--- YOUR INSTRUCTIONS ---
Write each of the records out again exactly.

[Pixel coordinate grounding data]
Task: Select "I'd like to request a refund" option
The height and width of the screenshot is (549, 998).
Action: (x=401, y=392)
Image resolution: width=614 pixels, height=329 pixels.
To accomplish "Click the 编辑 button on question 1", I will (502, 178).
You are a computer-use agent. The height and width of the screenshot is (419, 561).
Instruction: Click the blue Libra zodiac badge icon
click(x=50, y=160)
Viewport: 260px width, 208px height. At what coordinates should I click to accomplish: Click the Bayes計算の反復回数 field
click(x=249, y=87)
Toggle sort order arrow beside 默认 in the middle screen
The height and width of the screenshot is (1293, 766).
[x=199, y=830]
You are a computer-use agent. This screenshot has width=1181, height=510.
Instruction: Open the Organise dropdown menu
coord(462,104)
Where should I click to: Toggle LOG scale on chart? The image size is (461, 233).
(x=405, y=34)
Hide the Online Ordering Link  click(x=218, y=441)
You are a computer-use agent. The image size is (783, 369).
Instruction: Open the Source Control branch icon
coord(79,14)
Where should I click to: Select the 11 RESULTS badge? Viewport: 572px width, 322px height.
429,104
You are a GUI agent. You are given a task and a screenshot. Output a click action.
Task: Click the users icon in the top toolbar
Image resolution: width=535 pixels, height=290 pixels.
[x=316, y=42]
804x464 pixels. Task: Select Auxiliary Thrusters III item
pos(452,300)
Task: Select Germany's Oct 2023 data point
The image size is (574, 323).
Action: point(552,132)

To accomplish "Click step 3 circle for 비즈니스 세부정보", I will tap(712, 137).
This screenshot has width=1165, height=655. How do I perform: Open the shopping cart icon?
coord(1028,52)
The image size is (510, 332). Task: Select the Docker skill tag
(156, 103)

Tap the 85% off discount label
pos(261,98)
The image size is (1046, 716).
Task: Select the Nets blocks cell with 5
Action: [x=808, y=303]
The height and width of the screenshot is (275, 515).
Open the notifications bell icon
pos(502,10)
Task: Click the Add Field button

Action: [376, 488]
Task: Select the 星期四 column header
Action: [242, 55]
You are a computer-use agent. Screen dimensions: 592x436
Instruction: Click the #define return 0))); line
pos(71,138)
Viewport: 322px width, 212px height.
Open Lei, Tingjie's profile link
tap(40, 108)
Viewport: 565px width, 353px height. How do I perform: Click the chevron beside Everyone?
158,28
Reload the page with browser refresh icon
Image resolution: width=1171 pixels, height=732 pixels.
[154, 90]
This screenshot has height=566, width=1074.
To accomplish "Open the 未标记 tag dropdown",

--- SOLVED PROBLEM ---
Task: Select "I'd like to request a refund" option
The height and width of the screenshot is (549, 998).
Action: (x=401, y=392)
Image resolution: width=614 pixels, height=329 pixels.
To accomplish "Click the 编辑 button on question 1", I will (502, 178).
You are a computer-use agent. The height and width of the screenshot is (419, 561).
Instruction: Click the blue Libra zodiac badge icon
click(x=50, y=160)
Viewport: 260px width, 208px height. At what coordinates should I click to accomplish: Click the Bayes計算の反復回数 field
click(x=249, y=87)
Toggle sort order arrow beside 默认 in the middle screen
The height and width of the screenshot is (1293, 766).
[x=199, y=830]
You are a computer-use agent. This screenshot has width=1181, height=510.
Instruction: Open the Organise dropdown menu
coord(462,104)
Where should I click to: Toggle LOG scale on chart? The image size is (461, 233).
(x=405, y=34)
Hide the Online Ordering Link  click(x=218, y=441)
You are a computer-use agent. The image size is (783, 369).
Instruction: Open the Source Control branch icon
coord(79,14)
Where should I click to: Select the 11 RESULTS badge? Viewport: 572px width, 322px height.
429,104
You are a GUI agent. You are given a task and a screenshot. Output a click action.
Task: Click the users icon in the top toolbar
Image resolution: width=535 pixels, height=290 pixels.
[x=316, y=42]
804x464 pixels. Task: Select Auxiliary Thrusters III item
pos(452,300)
Task: Select Germany's Oct 2023 data point
The image size is (574, 323).
Action: point(552,132)

To accomplish "Click step 3 circle for 비즈니스 세부정보", I will tap(712, 137).
This screenshot has width=1165, height=655. How do I perform: Open the shopping cart icon?
coord(1028,52)
The image size is (510, 332). Task: Select the Docker skill tag
(156, 103)

Tap the 85% off discount label
pos(261,98)
The image size is (1046, 716).
Task: Select the Nets blocks cell with 5
Action: [x=808, y=303]
The height and width of the screenshot is (275, 515).
Open the notifications bell icon
pos(502,10)
Task: Click the Add Field button

Action: [376, 488]
Task: Select the 星期四 column header
Action: [242, 55]
You are a computer-use agent. Screen dimensions: 592x436
Instruction: Click the #define return 0))); line
pos(71,138)
Viewport: 322px width, 212px height.
Open Lei, Tingjie's profile link
tap(40, 108)
Viewport: 565px width, 353px height. How do I perform: Click the chevron beside Everyone?
158,28
Reload the page with browser refresh icon
Image resolution: width=1171 pixels, height=732 pixels.
[154, 90]
This screenshot has height=566, width=1074.
To accomplish "Open the 未标记 tag dropdown",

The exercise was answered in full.